Gezegend – Chapter 9
Harry Kim sat in the mess hall toying with Neelix’s latest breakfast concoction, a fried piece of dough that looked and tasted like a cross between a burned waffle and a damp acoustic ceiling tile. Life had been uneventful since Voyager had escaped from Broden space seven days earlier, but Harry had found it impossible to relax. The captain had yet to make an appearance, spending her days in her quarters where she took physical therapy and recovered from the treatment the Broden had given her. With each passing day, Harry’s feelings of guilt over her ordeal had increased until he was desperate for news about her condition.
“You aren’t going to eat that, are you?” Tom Paris asked as he sat down across from him and eyed Harry’s plate. “I decided skip that and go for some of the leftover lushka stew from last night.”
“This isn’t so bad if you use enough syrup, and, besides, that stew always gives me the trots.”
“Ugh. Too much information.” Tom stirred the stew and speared a vegetable, holding it in front of his eyes for a close inspection before popping it into his mouth. “Did you hear? The captain’s coming back on duty today. For a while, anyway.”
“She is?” Harry’s face lit up. “That’s the best news I’ve had in days.”
“You aren’t still feeling guilty about what happened, are you?”
“If I’d just stayed with her, things would have turned out differently.”
“You don’t know that. Whoever found her would have found you both. They still would have taken her to the priests, and who knows what they might have done to you. We would have had to find two of you, and it was a close enough call just getting the captain out in one piece.”
“I could have explained who we were, talked them into letting me contact Voyager.

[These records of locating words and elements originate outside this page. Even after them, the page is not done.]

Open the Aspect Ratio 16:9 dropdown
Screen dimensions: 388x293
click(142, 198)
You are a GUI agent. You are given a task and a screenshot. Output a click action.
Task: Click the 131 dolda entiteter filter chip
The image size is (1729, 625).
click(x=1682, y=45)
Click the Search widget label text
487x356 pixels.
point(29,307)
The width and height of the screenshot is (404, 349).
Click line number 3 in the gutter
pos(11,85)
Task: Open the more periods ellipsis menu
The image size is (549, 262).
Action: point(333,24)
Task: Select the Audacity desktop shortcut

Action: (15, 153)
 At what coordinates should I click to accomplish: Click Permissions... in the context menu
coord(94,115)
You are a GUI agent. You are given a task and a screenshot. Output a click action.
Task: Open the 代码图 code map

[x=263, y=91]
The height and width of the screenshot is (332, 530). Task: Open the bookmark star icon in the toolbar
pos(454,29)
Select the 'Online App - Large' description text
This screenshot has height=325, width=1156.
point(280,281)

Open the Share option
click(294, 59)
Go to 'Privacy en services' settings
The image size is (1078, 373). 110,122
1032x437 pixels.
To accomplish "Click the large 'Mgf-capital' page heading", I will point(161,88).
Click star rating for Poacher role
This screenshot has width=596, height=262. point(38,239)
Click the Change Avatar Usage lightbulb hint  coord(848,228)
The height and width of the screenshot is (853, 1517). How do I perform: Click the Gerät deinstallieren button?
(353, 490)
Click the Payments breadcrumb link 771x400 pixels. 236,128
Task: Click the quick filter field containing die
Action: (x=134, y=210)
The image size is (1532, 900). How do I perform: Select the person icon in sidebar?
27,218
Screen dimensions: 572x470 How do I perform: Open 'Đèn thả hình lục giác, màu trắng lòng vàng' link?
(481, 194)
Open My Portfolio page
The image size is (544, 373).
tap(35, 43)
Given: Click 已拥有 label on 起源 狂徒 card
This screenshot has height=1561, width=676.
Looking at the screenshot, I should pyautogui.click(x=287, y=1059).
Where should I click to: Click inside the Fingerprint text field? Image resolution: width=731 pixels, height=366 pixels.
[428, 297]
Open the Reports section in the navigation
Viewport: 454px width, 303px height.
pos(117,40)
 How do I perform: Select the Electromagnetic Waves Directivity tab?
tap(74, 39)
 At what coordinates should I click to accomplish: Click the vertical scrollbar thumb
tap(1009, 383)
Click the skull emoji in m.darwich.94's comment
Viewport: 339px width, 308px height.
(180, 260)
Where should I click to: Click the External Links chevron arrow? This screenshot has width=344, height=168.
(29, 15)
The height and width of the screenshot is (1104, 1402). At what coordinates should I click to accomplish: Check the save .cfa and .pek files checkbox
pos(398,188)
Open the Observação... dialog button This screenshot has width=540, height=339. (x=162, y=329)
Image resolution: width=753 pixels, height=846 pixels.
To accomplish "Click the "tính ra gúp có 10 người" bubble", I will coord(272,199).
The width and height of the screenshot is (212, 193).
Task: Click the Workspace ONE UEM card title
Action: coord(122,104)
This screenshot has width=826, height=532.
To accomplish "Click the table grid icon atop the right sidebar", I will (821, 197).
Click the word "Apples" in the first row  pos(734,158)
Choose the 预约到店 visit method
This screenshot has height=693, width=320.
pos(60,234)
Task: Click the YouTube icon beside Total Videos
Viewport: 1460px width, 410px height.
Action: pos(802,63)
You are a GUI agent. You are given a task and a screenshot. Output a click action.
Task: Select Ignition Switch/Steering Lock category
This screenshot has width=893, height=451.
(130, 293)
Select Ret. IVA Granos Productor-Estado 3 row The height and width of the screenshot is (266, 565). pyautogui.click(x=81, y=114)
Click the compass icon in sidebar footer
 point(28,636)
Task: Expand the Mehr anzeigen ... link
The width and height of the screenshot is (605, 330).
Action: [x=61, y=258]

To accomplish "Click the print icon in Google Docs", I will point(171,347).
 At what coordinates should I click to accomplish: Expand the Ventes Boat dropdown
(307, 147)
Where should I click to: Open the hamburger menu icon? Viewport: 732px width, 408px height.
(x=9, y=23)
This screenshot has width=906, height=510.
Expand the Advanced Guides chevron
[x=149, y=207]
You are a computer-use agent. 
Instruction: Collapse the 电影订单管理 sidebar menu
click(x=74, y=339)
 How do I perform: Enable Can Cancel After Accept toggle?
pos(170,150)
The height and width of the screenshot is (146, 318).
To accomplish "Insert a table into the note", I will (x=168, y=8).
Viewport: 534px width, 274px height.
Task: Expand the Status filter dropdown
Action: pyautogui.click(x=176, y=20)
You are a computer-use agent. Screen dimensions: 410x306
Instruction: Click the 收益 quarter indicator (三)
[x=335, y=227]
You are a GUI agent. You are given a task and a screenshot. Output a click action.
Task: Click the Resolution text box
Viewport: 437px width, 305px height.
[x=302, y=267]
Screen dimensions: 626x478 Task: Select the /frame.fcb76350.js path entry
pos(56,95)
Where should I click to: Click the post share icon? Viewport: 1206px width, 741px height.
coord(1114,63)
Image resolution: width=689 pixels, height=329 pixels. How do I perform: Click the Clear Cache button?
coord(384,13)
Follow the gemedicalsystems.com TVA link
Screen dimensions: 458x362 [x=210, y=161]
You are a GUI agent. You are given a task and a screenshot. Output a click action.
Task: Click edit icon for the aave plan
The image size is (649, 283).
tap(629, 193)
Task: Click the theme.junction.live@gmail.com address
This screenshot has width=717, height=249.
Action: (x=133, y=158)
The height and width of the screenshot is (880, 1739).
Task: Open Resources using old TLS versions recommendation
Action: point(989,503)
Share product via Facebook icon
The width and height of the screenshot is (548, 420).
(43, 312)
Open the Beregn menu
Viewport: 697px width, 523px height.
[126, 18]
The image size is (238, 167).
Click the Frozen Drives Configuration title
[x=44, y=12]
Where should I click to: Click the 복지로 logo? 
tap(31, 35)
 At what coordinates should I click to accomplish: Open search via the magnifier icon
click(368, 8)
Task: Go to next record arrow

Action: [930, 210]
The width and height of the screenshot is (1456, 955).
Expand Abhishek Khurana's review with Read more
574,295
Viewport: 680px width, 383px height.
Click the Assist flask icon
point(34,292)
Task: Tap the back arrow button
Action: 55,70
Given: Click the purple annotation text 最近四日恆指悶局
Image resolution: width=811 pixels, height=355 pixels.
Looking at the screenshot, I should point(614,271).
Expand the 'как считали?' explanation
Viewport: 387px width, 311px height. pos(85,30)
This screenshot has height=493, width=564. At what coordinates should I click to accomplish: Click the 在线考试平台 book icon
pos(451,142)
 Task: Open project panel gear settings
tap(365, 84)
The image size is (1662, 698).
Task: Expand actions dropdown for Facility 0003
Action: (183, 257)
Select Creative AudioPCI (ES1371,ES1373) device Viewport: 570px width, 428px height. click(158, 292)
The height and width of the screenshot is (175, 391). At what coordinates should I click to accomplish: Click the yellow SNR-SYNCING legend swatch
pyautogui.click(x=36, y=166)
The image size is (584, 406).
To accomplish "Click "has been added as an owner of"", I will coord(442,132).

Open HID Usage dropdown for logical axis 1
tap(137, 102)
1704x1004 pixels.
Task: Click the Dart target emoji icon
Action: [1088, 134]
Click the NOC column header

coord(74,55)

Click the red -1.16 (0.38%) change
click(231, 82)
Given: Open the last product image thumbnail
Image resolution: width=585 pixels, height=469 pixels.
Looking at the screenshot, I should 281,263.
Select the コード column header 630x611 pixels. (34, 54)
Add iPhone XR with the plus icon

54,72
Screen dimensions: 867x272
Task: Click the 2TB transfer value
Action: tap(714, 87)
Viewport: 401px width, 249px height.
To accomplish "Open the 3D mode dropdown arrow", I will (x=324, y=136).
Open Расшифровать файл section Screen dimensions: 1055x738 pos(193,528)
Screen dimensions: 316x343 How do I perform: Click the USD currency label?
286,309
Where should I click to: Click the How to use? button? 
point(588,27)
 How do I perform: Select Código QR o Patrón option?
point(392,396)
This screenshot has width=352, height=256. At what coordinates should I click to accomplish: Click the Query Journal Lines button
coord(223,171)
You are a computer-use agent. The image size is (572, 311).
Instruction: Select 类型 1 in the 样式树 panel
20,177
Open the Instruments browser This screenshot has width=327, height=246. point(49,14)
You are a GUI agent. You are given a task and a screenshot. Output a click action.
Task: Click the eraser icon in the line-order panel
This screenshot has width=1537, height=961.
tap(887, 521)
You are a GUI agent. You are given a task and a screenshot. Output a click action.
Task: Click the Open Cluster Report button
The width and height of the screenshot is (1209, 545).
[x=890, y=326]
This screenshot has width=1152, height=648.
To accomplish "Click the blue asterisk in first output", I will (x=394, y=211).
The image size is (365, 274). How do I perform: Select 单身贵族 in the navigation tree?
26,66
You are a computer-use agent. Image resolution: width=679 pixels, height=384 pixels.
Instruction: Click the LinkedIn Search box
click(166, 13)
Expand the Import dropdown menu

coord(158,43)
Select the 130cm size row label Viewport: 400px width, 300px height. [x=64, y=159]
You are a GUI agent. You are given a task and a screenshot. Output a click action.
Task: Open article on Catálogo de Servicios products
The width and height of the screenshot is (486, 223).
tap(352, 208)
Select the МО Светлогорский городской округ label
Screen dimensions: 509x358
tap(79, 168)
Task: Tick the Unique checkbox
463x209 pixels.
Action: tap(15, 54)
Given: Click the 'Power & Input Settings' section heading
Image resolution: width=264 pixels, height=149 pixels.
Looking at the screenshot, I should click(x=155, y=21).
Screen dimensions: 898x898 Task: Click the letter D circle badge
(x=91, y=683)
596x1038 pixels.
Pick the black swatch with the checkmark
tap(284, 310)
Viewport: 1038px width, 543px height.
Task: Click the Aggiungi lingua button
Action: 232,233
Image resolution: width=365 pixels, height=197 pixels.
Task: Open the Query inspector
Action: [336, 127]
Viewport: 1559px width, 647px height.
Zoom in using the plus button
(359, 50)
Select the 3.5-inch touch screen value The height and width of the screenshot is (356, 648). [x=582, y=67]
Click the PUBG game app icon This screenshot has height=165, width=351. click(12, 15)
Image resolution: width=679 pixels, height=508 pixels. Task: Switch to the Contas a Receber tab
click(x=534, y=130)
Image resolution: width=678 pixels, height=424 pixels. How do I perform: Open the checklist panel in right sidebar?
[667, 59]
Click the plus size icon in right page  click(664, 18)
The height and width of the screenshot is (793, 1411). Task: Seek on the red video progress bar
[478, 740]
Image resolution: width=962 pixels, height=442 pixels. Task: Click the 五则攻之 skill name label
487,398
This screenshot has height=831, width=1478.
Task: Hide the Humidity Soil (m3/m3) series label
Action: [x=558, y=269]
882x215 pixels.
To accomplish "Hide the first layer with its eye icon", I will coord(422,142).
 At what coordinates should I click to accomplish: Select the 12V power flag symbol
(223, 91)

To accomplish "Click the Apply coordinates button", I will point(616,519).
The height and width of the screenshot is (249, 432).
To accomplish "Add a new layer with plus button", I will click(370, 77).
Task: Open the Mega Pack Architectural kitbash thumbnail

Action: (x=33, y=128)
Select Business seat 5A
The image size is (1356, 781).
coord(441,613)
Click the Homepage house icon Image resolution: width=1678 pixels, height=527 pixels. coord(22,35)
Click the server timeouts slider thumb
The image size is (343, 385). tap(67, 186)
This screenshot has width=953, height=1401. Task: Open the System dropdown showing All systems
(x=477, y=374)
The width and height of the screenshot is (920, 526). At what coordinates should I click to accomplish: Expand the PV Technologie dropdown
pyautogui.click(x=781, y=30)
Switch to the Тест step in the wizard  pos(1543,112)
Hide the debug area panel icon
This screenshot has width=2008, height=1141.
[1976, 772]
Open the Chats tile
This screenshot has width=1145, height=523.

Everything could have been a lot easier that way.”
“They weren’t going to give up the captain, no matter what you said.”
“I could have gone with her.”
“Yeah, and they could also have shot you dead. The only reason they didn’t shoot the captain was because they considered her some sort of sacred messenger.” Tom laid down his fork and leaned forward, lowering his voice. “Listen, Harry, and listen good. Most of us would have made the same decision you did and left her alone while we looked for help. I know I would have. Let it go. Everything worked out okay.”
“Except that the captain nearly died and is spending weeks getting off the drugs and going through rehab on her leg.”
“I give up.” Tom sat back and gave his friend an exasperated look. “If you want to feel guilty for the rest of your life, go ahead. I imagine the captain will tell you to move on.”
“You’ve seen her, right? In sickbay? How is she doing?”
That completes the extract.